BRIEF>
Look through the data below, tally the lines where "Aleksandra" occurs, and write the total alone.

RECORDS SHOWN>
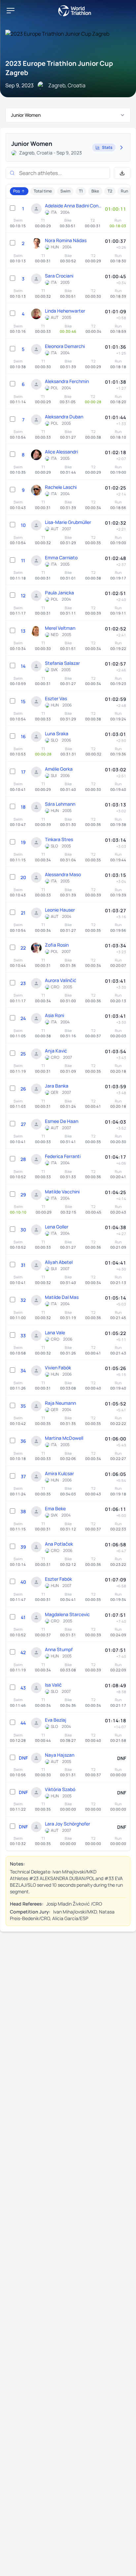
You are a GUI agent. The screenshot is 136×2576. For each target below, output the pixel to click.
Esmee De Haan (61, 1121)
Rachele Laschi (61, 487)
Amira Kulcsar (59, 1473)
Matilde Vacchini (62, 1191)
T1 (81, 191)
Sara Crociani (59, 276)
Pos (16, 191)
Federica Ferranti (63, 1156)
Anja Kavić (56, 1051)
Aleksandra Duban (64, 416)
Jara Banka (56, 1086)
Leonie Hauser (60, 910)
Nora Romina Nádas (65, 240)
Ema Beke (55, 1508)
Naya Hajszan (59, 1755)
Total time (43, 191)
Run (124, 191)
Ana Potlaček (59, 1544)
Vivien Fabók (58, 1367)
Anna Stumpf (59, 1649)
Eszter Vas (56, 698)
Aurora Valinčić (60, 980)
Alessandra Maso (63, 874)
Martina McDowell (64, 1438)
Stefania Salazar (62, 663)
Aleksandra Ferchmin (67, 381)
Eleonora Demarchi (65, 346)
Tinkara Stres (59, 839)
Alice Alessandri (61, 452)
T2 (110, 191)
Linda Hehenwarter (65, 311)
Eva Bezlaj (55, 1720)
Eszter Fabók (58, 1579)
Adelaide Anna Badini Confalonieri (73, 205)
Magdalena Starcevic (67, 1614)
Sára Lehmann (60, 804)
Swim (65, 191)
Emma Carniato (61, 557)
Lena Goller (56, 1227)
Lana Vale (55, 1332)
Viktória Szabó (60, 1789)
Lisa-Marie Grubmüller (68, 522)
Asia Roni (54, 1015)
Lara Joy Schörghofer (67, 1824)
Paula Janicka (59, 592)
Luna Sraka (56, 733)
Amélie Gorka (59, 769)
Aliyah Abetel (59, 1262)
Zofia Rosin (57, 945)
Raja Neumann (60, 1403)
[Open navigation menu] (10, 10)
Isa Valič (53, 1685)
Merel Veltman (60, 628)
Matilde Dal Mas (62, 1297)
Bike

EXERCISE ANSWER>
2